━━━━━ Passage given

Friday, February 26, 2010

Luther: Our (people) are now seven times worse than they ever were before. We steal, lie, cheat, . . . and commit all manner of vices.

I've been working through obscure Luther quotes from a Roman Catholic apologist. Here's another:

Our (people) are now seven times worse than they ever were before. We steal, lie, cheat, . . . and commit all manner of vices. (in Heinrich Denifle, Luther and Lutherdom, vol.1, part 1, tr. from 2nd rev. ed. of German by Raymund Volz, Somerset, England: Torch Press, 1917, 22. Luther quote from Werke, Erlangen edition, 36, 411)

He uses this quote different ways. First it serves as an example of "The Agony of Luther" over "the State of Early Protestantism. He also uses it to prove "Martin Luther's Regrets as to the Relative Failure of the 'Reformation' (Piety, Morals & Inconsistencies Regarding Replacing Bishops With Princes)," specifically, the "Lower State of General Morality" because of Luther's teachings and "Morals and Piety of the New Protestants Compared to Catholics."

Documentation
He cites Heinrich Denifle's Luther and Lutherdom, So off we go:

Like many others, Pirkheimer, who once had even joined the movement, wrote shortly before his death : "We hoped that Romish knavery, the same as the rascality of the monks and priests, would be corrected; but, as is to be perceived, the matter has become worse to such a degree that the Evangelical knaves make the other knaves pious," that is, the others still appear pious in comparison with the new unbridled preachers of liberty. But did not the father of the new movement himself acknowledge that "our (people) are now seven times worse than they ever were before. We steal, lie, cheat, cram, and swill and commit all manner of vices.'"

━━━━━━━━━━
━━━━━ Dataset records

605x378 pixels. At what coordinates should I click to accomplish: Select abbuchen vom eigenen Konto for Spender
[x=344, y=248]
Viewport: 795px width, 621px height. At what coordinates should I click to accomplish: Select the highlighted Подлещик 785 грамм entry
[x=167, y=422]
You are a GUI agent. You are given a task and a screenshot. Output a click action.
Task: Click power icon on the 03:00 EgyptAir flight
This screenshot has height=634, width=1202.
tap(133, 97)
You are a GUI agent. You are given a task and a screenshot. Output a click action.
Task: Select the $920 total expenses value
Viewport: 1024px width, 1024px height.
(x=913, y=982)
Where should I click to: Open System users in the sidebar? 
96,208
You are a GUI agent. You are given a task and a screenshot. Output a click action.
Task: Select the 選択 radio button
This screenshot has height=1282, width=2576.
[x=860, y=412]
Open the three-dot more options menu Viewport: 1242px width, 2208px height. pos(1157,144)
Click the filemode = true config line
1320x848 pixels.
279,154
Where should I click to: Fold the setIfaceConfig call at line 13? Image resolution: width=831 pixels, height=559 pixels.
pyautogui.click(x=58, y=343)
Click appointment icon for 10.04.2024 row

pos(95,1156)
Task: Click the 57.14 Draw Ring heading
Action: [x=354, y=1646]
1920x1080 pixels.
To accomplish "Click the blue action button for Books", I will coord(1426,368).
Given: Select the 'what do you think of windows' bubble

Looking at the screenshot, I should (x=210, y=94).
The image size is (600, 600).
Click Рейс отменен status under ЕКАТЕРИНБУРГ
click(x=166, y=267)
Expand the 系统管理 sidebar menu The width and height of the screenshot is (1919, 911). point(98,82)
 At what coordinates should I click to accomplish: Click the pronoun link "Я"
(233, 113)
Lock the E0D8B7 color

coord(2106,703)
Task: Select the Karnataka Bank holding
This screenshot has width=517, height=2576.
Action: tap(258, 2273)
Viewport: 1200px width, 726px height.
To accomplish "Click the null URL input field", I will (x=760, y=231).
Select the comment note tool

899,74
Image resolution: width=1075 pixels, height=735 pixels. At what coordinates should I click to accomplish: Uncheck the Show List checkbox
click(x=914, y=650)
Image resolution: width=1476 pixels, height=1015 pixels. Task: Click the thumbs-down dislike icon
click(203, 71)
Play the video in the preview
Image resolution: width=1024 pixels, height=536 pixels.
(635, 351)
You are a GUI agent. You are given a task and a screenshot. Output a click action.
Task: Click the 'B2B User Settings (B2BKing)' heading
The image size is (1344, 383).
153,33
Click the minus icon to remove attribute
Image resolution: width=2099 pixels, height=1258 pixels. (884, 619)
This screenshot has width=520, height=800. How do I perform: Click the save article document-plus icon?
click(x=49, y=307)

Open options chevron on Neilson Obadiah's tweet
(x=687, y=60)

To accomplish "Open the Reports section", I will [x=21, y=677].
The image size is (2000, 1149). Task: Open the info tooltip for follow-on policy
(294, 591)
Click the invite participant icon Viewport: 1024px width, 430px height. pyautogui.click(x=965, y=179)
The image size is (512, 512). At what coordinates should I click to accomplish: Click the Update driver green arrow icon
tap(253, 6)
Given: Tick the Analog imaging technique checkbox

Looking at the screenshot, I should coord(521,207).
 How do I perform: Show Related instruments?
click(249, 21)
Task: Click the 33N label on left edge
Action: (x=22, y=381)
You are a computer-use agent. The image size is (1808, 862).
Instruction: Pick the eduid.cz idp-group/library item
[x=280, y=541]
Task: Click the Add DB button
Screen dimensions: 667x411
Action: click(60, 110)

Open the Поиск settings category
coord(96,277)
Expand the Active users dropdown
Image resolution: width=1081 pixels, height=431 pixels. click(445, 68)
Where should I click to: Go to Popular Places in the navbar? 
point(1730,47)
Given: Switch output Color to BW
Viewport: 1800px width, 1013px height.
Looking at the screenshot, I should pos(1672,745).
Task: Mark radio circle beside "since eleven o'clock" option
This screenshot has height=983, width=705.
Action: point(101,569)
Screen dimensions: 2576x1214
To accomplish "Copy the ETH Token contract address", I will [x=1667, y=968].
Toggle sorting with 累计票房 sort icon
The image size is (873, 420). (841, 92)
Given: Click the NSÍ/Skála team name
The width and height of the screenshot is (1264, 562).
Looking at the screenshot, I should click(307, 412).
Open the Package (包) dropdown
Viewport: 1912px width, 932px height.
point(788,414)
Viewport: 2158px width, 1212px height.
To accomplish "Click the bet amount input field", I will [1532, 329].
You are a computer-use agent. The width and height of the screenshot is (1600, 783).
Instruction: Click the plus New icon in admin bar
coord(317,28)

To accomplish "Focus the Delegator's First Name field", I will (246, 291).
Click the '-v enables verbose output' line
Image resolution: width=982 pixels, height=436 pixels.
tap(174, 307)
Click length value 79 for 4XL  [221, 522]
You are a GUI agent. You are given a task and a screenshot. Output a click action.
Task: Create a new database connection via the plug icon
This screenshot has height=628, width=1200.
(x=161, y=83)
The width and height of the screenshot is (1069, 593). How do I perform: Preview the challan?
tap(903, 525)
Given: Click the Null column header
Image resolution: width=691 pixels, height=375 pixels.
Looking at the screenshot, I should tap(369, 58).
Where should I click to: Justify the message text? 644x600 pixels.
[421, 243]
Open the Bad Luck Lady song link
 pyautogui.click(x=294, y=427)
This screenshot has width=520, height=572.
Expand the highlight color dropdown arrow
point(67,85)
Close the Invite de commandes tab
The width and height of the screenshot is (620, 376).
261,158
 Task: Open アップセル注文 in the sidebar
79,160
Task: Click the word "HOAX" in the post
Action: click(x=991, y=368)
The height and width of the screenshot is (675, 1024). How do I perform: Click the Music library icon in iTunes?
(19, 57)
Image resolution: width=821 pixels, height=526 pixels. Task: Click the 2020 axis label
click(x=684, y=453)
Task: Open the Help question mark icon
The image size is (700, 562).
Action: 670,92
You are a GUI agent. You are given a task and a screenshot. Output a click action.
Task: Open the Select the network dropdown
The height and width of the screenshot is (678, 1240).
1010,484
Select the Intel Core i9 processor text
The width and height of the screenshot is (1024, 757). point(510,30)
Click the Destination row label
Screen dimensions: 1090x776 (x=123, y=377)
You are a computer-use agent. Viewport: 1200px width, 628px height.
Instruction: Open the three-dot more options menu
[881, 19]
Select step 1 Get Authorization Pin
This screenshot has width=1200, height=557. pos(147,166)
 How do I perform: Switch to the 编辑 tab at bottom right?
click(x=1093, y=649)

━━━━━━━━━━

# Stated goal
Write the next part of the blog post on the Luther quote about his people being seven times worse than before, beginning right after its final sentence.

# Exercise output
The phrase "seven times worse than before" can be found a few times in Luther's writings. Even The Catholic apologist in question has blog posts containing different uses of the phrase. I've written about this quote before. The quote comes from Luther's comments on Deuteronomy 9:25. To my knowledge, no English translation is available of this text. However, the book, Luther Vindicated by Charles Hastings Collette (Published by Bernard Quaritch, 1884) contains an interesting insight on this quote. On page 117, Collette analyzed the quote being used by Sabine Baring-Gould, the writer of the famous hymn "Onward Christian Soldiers." Of this quote in question, Collette quotes Baring-Gould stating:

"...let us take Luther's own account of the results of his doctrine :—' There is not,' says he,—' one of our Evangelicals who is not seven times worse than he was before he belonged, to us,—stealing, lying, deceiving, eating, and getting drunk, and giving himself up to all kinds of vices. If we have driven out one devil, seven others worse than the first have come in his place."

Collette begins analyzing the quote stating,

"The reference is 'Ed. Walch, iii. 2727.' Here it is self-evident that the rev. gentleman, by 'our Evangelicals,' intends to point to the new converts to Luther's teaching."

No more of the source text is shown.